Dr Gedeon thanked all the patients who had accepted to share their experiences with the public in the hope of creating awareness.

“It is not always easy to share personal experiences but they have accepted to speak about their condition and share their testimonies,” Dr Gedeon said.

He noted that diabetes is a condition which if left untreated leads to severe health complications such as kidney problems, brain damage, high blood pressure, amputation of limbs.

Dr Gedeon urged people of all ages to take better care of themselves to avoid diseases like diabetes.

This year’s  World Diabetes Day campaign marks the third year of the International Diabetes Federation's five-year focus on "Diabetes education and prevention," the theme chosen for the period 2009-2013.

Over 300 million people are living with diabetes in the world and this figure could be higher with possibly many undetected and untreated cases. The slogan chosen for this year's campaign is: Act on Diabetes. Now!

The situation in Seychelles is considered alarming with over 6000 people diagnosed with the disease.
This figure could also be higher since the last study on the disease was carried out in 2004.

But according to the International Diabetes Federation (IDF), this year 14.7 million adults in the Africa region are estimated to have diabetes, with a regional prevalence of 3.8%. The range of prevalence (%) figures between countries reflects the rapid transition communities in the region are facing.  The highest prevalence of diabetes in the Africa region is in the island of Réunion (16.3 %), followed by Seychelles (12.4%), Botswana (11.1%) and Gabon (10.6%).

Diabetes is the name given to a group of different conditions in which there is too much glucose in the blood. The pancreas either cannot make insulin or the insulin it does make is not enough and cannot work properly. Without insulin doing its job, glucose builds up in the blood leading to high blood glucose levels which cause the health problems linked to diabetes.

In yesterday’s forum Lindy Gilbert, a nurse working in the Diabetes Clinic, made a presentation on the situation in Seychelles where she noted that more and more young people are suffering from the disease.

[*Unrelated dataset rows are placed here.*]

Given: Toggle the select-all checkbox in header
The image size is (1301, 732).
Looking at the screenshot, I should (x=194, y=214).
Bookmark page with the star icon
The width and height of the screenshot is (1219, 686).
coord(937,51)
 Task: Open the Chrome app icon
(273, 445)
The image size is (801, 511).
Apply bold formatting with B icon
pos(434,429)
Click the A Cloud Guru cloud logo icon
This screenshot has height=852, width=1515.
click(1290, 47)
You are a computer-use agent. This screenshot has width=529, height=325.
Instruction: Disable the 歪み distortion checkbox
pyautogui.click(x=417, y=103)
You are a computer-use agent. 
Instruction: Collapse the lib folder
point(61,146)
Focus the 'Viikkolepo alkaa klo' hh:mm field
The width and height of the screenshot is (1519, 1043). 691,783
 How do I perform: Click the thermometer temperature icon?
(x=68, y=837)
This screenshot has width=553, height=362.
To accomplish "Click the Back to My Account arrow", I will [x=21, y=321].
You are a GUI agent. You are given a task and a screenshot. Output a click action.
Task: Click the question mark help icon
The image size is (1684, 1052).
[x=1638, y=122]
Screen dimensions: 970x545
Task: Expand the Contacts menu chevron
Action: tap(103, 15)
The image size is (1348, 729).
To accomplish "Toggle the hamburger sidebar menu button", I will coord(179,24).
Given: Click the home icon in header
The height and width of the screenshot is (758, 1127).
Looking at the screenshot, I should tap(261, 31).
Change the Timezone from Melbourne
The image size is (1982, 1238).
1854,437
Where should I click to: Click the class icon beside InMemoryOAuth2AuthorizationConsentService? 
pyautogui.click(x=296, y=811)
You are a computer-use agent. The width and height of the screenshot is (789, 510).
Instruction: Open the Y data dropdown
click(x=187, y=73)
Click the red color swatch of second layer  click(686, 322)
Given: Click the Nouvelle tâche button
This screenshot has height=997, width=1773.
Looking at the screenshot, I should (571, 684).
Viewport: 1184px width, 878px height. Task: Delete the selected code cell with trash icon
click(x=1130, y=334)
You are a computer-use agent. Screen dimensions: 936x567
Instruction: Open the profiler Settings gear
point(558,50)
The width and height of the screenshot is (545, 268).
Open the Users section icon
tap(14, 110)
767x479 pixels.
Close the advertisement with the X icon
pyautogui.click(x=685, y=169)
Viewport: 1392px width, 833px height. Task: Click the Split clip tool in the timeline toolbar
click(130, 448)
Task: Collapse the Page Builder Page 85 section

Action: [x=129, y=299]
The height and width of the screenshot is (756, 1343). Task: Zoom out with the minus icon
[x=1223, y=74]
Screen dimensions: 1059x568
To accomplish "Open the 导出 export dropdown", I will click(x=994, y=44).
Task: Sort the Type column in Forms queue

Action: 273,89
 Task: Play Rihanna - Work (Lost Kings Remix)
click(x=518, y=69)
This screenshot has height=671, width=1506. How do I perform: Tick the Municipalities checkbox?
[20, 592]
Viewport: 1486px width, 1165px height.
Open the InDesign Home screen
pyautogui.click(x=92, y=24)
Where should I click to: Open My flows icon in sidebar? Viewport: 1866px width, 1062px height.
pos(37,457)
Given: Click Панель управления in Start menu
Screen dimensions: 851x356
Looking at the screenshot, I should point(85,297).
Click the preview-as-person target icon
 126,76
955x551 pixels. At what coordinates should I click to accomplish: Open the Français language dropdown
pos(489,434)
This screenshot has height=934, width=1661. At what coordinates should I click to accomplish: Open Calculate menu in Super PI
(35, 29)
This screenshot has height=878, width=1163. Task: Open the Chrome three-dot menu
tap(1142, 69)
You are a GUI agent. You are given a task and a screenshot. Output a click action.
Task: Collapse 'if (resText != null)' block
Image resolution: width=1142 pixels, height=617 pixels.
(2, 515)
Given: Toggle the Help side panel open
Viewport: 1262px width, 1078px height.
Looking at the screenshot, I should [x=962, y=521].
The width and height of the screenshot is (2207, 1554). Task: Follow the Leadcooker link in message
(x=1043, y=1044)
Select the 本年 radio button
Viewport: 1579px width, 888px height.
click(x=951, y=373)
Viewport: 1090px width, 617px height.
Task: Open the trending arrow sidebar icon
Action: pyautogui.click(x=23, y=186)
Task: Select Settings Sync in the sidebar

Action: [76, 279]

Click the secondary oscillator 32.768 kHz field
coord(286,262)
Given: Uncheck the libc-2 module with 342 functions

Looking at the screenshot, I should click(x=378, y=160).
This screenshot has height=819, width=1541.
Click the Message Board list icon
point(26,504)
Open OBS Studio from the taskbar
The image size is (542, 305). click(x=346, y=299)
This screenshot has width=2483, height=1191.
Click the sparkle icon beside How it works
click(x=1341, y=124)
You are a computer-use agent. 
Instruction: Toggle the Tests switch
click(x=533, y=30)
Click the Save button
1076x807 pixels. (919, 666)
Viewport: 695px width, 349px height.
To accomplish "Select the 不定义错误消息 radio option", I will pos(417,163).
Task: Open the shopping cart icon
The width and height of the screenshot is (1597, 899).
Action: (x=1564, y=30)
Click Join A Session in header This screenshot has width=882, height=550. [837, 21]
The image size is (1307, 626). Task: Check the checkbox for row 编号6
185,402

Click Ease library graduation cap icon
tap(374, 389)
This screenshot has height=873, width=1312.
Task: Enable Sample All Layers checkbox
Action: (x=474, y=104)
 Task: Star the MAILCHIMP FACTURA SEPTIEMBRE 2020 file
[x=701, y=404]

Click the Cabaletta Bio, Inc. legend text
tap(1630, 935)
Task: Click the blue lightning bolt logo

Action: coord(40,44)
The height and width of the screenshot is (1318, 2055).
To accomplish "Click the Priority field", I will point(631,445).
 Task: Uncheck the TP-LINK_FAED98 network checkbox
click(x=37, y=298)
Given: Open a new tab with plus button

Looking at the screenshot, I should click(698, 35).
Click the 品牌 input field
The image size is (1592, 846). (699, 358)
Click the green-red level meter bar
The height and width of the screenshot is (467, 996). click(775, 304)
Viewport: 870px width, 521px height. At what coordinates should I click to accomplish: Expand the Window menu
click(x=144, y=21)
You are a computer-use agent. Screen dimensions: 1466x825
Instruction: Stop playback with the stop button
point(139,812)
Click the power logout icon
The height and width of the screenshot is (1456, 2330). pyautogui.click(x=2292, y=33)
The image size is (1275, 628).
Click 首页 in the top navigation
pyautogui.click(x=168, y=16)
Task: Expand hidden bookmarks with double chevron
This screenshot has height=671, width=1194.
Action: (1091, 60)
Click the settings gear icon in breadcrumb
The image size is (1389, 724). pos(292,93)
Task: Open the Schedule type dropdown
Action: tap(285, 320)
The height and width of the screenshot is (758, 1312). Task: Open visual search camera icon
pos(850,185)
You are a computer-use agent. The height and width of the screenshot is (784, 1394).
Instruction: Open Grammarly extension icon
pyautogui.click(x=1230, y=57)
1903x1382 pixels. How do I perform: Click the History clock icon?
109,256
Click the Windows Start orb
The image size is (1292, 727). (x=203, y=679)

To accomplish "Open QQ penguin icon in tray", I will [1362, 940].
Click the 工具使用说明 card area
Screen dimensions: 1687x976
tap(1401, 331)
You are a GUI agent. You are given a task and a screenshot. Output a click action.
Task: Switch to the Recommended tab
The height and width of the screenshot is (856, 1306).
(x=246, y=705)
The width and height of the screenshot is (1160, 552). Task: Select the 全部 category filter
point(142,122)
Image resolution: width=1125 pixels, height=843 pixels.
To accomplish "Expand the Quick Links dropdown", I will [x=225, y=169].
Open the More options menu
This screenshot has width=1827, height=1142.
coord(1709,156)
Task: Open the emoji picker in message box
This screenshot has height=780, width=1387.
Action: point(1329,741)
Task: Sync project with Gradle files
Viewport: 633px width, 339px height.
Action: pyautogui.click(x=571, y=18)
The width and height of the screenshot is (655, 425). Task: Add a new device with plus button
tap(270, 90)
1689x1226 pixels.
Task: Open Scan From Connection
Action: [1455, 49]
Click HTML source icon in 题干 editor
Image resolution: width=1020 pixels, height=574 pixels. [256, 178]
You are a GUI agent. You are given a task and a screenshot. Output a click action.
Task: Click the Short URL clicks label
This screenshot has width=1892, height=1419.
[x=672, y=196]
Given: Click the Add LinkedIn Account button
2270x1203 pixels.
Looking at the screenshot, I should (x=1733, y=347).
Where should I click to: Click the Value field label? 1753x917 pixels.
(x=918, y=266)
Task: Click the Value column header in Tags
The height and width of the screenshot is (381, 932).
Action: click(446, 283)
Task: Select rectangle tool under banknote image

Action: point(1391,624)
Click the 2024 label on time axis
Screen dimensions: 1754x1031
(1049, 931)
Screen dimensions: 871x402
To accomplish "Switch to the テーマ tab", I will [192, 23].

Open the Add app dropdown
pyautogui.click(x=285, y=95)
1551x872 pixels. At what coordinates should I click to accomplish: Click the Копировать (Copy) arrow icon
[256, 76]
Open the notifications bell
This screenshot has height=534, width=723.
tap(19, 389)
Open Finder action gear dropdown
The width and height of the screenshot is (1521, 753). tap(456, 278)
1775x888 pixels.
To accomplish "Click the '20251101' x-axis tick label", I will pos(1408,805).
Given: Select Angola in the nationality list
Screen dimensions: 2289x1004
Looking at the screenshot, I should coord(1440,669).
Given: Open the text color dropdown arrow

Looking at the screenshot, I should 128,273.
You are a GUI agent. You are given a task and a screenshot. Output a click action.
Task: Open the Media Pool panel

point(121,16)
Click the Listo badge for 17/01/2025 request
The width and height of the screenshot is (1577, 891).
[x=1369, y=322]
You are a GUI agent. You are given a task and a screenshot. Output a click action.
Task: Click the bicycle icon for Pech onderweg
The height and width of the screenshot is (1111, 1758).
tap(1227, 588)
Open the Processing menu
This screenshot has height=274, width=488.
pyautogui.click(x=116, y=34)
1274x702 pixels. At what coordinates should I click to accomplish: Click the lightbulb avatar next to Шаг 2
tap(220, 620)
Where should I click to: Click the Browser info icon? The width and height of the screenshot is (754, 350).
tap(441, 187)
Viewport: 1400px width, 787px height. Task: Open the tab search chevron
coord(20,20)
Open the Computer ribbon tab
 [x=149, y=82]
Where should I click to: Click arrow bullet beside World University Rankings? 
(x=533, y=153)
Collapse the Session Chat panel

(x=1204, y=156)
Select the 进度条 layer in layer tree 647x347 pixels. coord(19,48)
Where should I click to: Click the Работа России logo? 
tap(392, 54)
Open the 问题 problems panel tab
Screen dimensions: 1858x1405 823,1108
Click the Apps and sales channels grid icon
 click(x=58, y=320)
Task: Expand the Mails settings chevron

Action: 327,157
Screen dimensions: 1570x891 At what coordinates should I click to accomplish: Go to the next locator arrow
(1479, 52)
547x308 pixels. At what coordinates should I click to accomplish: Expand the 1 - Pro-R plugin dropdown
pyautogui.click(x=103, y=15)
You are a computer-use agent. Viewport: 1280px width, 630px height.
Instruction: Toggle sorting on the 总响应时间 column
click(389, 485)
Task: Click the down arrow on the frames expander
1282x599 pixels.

Isabelle Joubert, a nurse manager in her 50s, recounted her ordeal and how as a person caring for the health of others she at first brushed aside her own condition after a relatively high level of sugar was found in her blood.

For her, the fact that no one in her family was diabetic was no cause for urgency until she suffered from the symptoms such as tiredness, which reduced her ability to carry out her day to day activity.

From then she changed her lifestyle, visited her doctor to have her blood checked and went on treatment.

Five years later she is much better but she’s had to make a lot of adjustments to her life style.

Jennifer Jean, a woman in her late 40s, has lost her eyesight to diabetes and she has gone overseas for treatment twice and today she depends on other people to do things for her.

Erica Suzette, a woman in her 50s, has been living with the disease for some 30 years now and she has kidney problems which makes her a dialystic patient.

While diabetes is a lifelong condition there are some risk factors which can be changed and these include: changing the types of food we eat, quitting smoking, losing weight, reducing cholesterol level, doing more exercise.

Adopting a healthy lifestyle may delay the need for tablets and/or insulin. However it is important to know that if you do need tablets and/or insulin, this is just the natural progression of the disease. By taking tablets and/or insulin as soon as they are needed, complications caused by diabetes can be reduced.

The recommendations which came out of discussions on various issues related to diabetes will be used by the Ministry of Health and its partners in their programmes to manage the disease.